START PROVIDED DATA

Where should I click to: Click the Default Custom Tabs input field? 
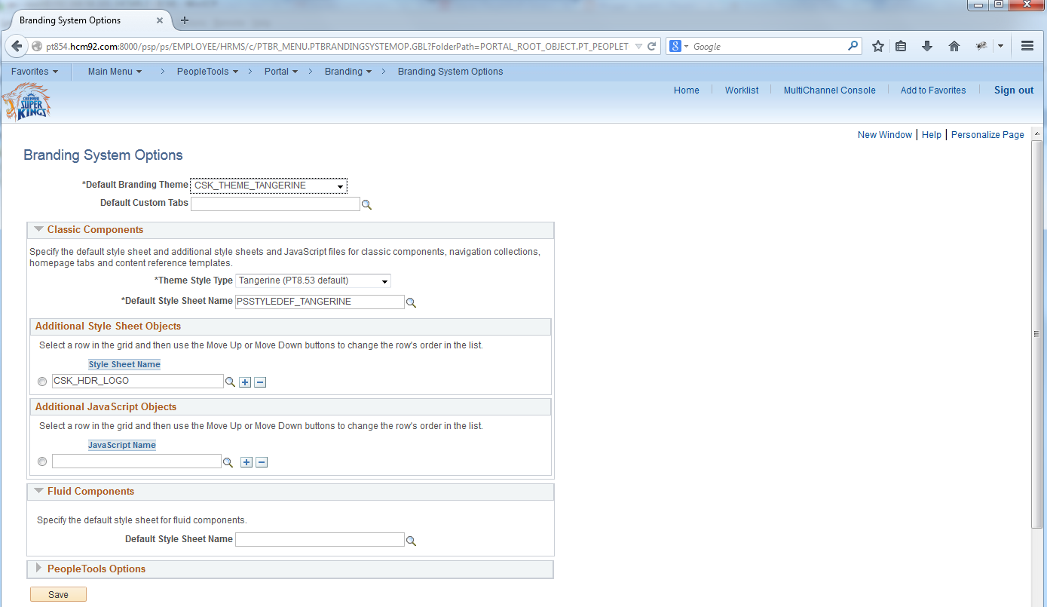pyautogui.click(x=275, y=204)
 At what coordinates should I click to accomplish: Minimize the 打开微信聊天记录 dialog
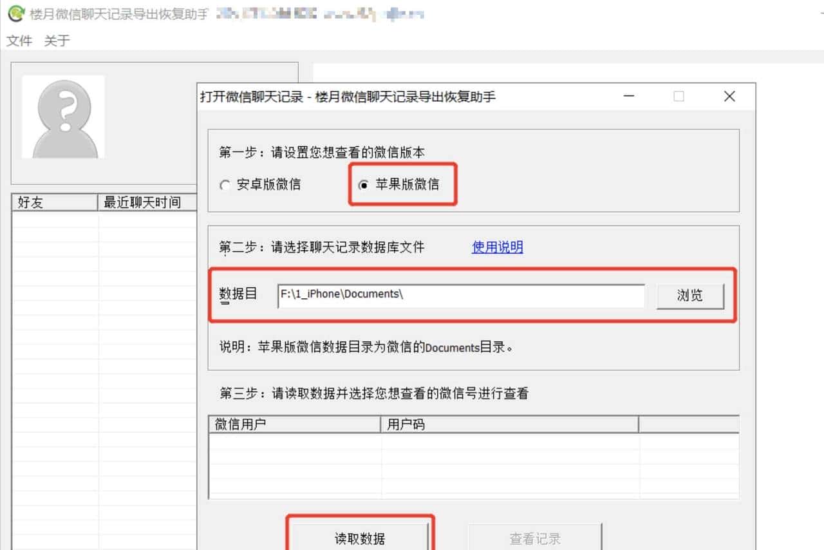tap(628, 96)
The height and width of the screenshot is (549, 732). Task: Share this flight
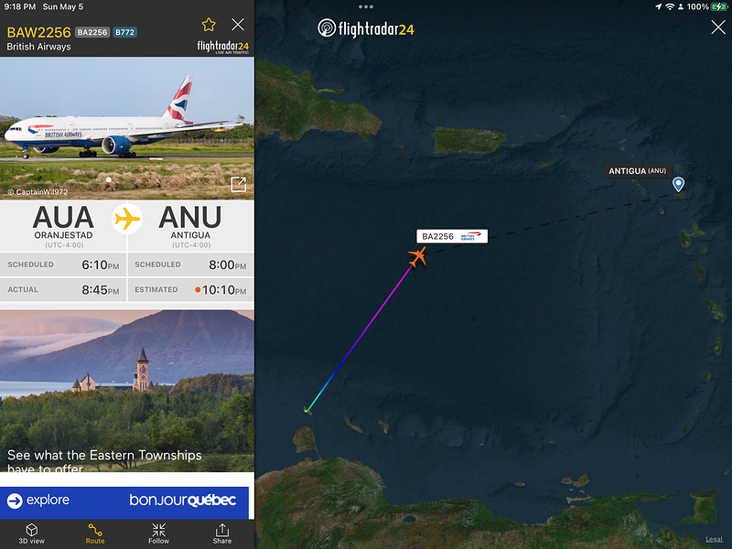pos(222,533)
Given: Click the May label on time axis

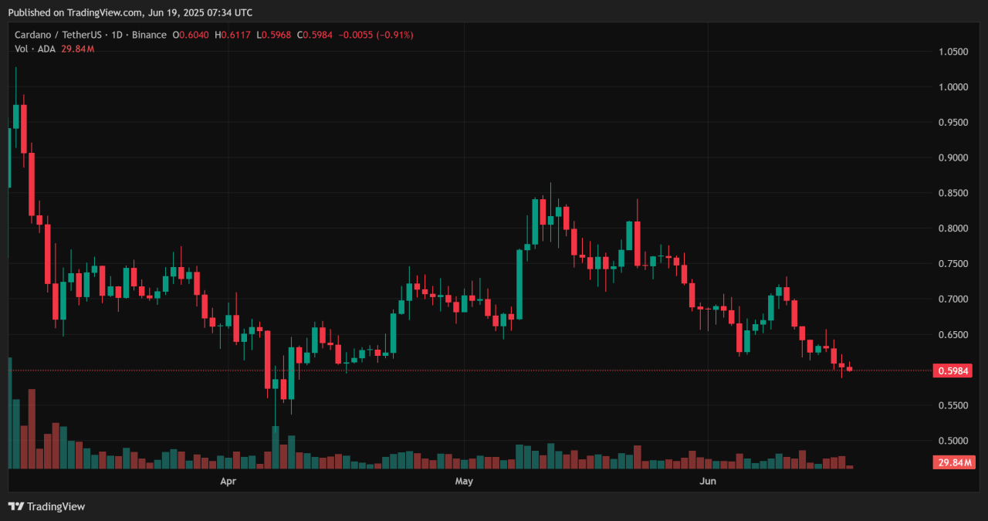Looking at the screenshot, I should [464, 482].
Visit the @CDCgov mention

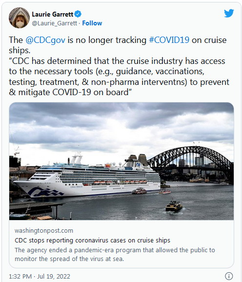(x=45, y=40)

END PROVIDED DATA

**TASK PROMPT:** Transcribe each entry exactly, pictures excluded.

**WRITTEN RESPONSE:**
Where should I click to: Click the Default Custom Tabs input field? 
pyautogui.click(x=275, y=204)
 At what coordinates should I click to accomplish: Minimize the 打开微信聊天记录 dialog
tap(628, 96)
The height and width of the screenshot is (549, 732). Task: Share this flight
pos(222,533)
Given: Click the May label on time axis

Looking at the screenshot, I should [464, 482].
Visit the @CDCgov mention

(x=45, y=40)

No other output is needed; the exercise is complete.